THE DATA.

____________

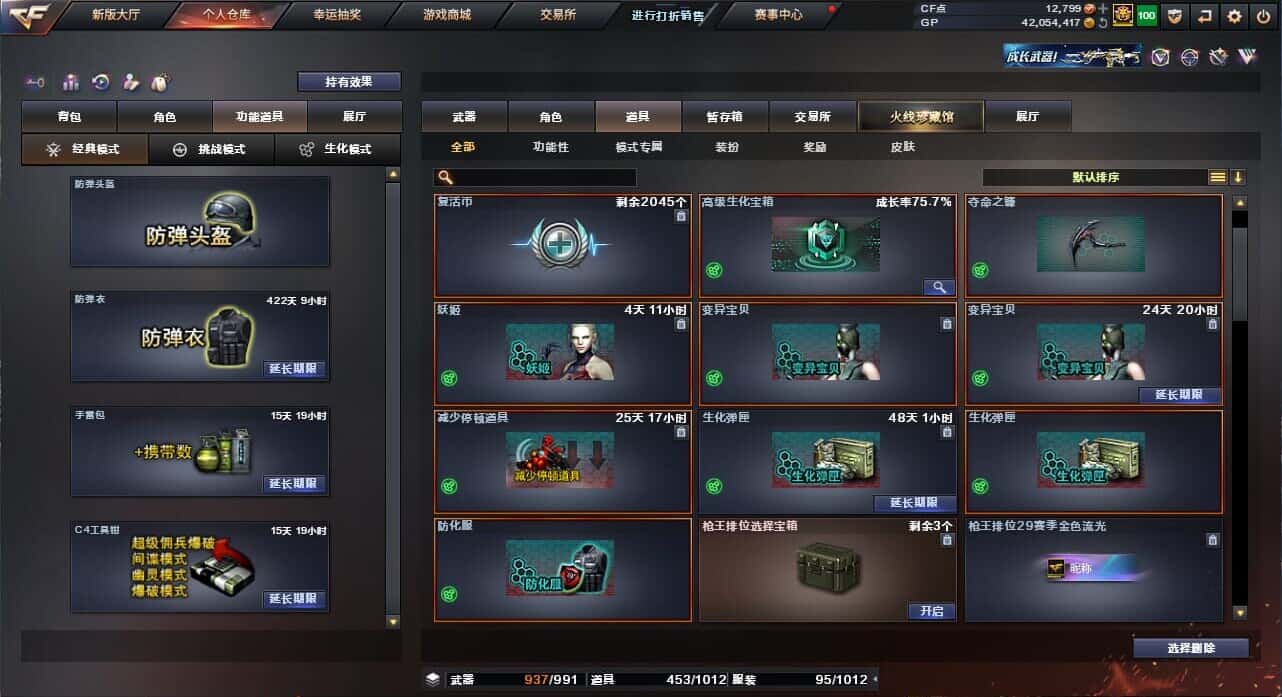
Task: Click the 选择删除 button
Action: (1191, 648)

____________

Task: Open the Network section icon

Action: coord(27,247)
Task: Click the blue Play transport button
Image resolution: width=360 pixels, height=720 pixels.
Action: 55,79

____________

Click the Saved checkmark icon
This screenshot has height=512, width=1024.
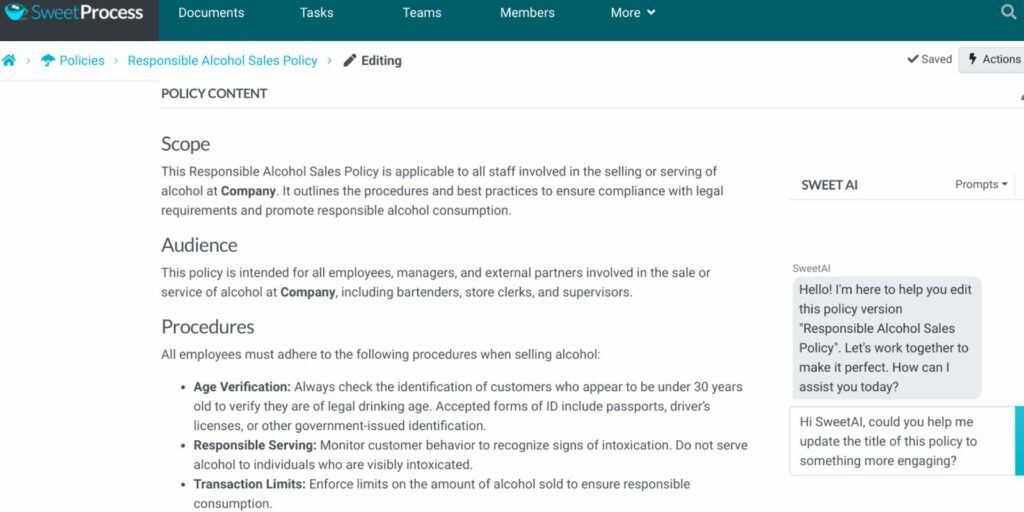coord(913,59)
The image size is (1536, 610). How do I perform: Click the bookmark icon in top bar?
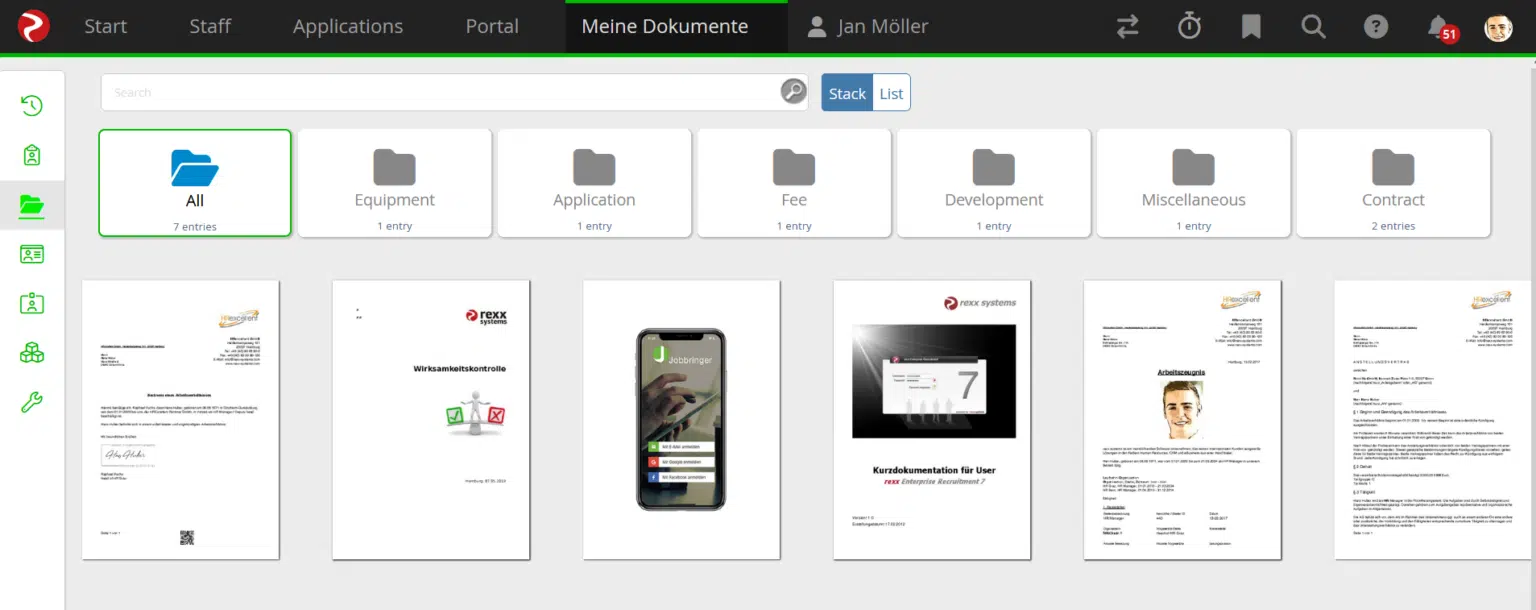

____________

WORK TO DO.
Starting with the line that contains "Task: Open the Network section icon" and going on through the line that contains "Action: 55,79", write all those lines out again, requests included, and shift every coordinate in the answers up by 11.

EXERCISE RESULT.
Task: Open the Network section icon

Action: coord(38,258)
Task: Click the blue Play transport button
Image resolution: width=360 pixels, height=720 pixels.
Action: 66,90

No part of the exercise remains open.